Distractions, shmistractions
Setbacks in my project of processing walking journey notes, preparing for an upcoming presentation in Sapporo, distractions, distractions, distractions, looking for Paul Salopek.
It’s been a while since I last wrote, and the project has had its fair share of setbacks and distractions, some of them very productive, others not so much.
The mess in the kitchen
I find it very funny and more than a little ironic that the process of reducing my notes very much parallels the journey that they’re about. My walk had uneasy beginnings. The first week was particularly difficult, and it wasn’t until I was around three weeks in, in late April 2017, that I began to feel a spring in my step. Last autumn, when I began thinking about going through my notes systematically, I imagined it to be a perfectly linear process: X days of notes per day, or something like that. The reality has been different and, unfortunately, also very boring to write about: this April I’ve spent a lot of time simply fiddling with the structures I set up to make sense of the data. A lot of back and forth with templates and workflows, re-writing, getting rid of stuff, re-structuring other stuff, and so on and so forth. Very frustrating at times. On bad days I think the whole project is completely pointless, an extreme case of yak shaving, and that I should just forget about it. Then I remind myself that almost every grand project I read about involves not months but years of background work.
But it has a direct impact of what this blog is and will be. My initial plan for it was to act as a sort of parallel diary to my private data reduction notes, where I would write about stuff that caught my eye in a particular day’s notes. But that doesn’t really work, and I already wrote about the stuff that caught my eye in the field diaries that I kept on the first two legs of the journey. I realized as I was working on my notes that reducing them is essentially a private process: in order to enter a state of mind where I’m able to re-live and re-experience events from 2–3–8 years ago, I need to allow myself to be completely honest with myself, to write about not just what’s awesome but also about what’s banal and cringeworthy. It’s the mess in the kitchen you shouldn’t see as you wait for your meal, and it won’t do as the subject of a public diary. But I have some ideas, and the focus, as always these days, is on fun (I’m aware it’s a bold statement after my previous long musings on what walking and writing and experience and memory and stories are, anyway).
Another thing I learned over the course of the last couple of weeks is that this project will take much longer than expected. I had — very foolishly and naively — thought that it will be possible to go through every note and photo and observation from my 298-day journey over the course of three distraction-riddled months (see below). I have a much clearer picture now. If I focus absolutely, I can process a day’s notes in 2–3 hours — which means I can probably process two days’ worth of notes in a day, or maybe three if I have a lot of energy on a particular day.

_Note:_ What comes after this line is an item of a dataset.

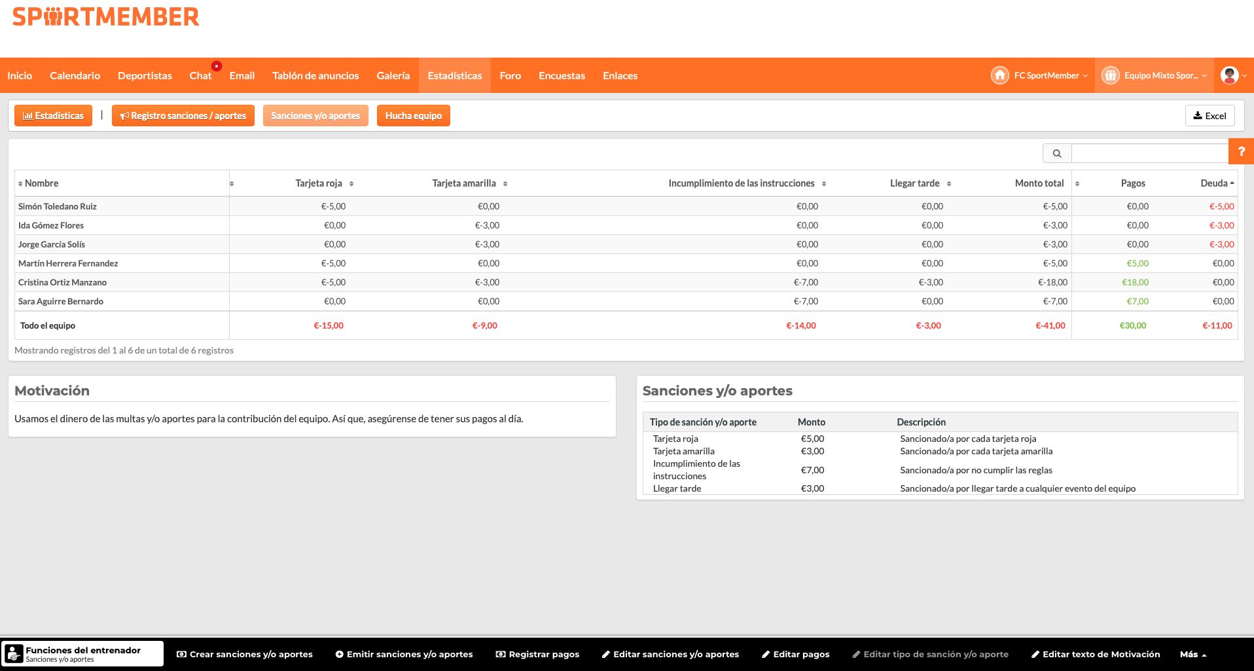Export the table with the Excel button
1254x671 pixels.
click(x=1209, y=116)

This actually cheered me up quite a bit: it means that I can realistically finish the data reduction phase of this project by the end of this year, and be in a very informed position to decide where to go from there (in short: step away or write a book?).
A presentation, a translation, and a game of football
Distraction #1 is that I will give a presentation about the walk on May 4, this coming Sunday, here at Tenjinyama Art Studio in Sapporo. It’s going to be an expanded and much more polished version of the informal talk I gave here earlier this month, waving large sheets printed with maps of Japan:
If you happen to be around, please come and join. The presentation is going to be in English and Japanese, and we’re also going to have an exhibit of my photos from the Hokkaido parts of the walk, many of them never published before. Sapporo, while still remarkably cold, is now dressed in a magical early-spring palette of pinks and greens, and even on a dreich northern day it’s a wonderful city to visit.
Distraction #2 is the Hungarian translation of Alan Booth’s Roads Out of Time and my The Wilds of Shikoku that I’ve been working on since last December. It’s taken a lot more time and attention than I thought, but it’s almost done. It’s going to be published on my website when it’s finished, and I’ve set up a single-use mailing list where you can sign up to get an email when it’s online. The goal is to have it up before I leave Japan, in early June. Note that this will all be in Hungarian: if you want to read the originals in English, they’re available in print here and here.
Distraction #3: !!!!!!!!!!!!!!!!!!!!!!!!!!!!!!!!!!!!!
Another walk in Japan (and elsewhere)
Paul Salopek, the American journalist who’s been re-tracing the entire route of human migration from Ethiopia to Patagonia for twelve years, landed in Japan last September. While it’s difficult to put together his current location from his dispatches, which are published several months out of date, and his map, which is updated infrequently and is not dated, my Fermi estimate is that he’s somewhere near Sapporo now! I’m going to keep an eye out for white-haired, wiry Americans walking at a brisk pace with a dusty rucksack. He’s one of my absolute heroes when it comes to walking and writing and observing the world as it really is, and I think if I spot him I’m going to break my rule of not approaching Famous People and go say hi.
Off to work on my presentation. Thanks for reading and see you soon — I hope in person on Sunday.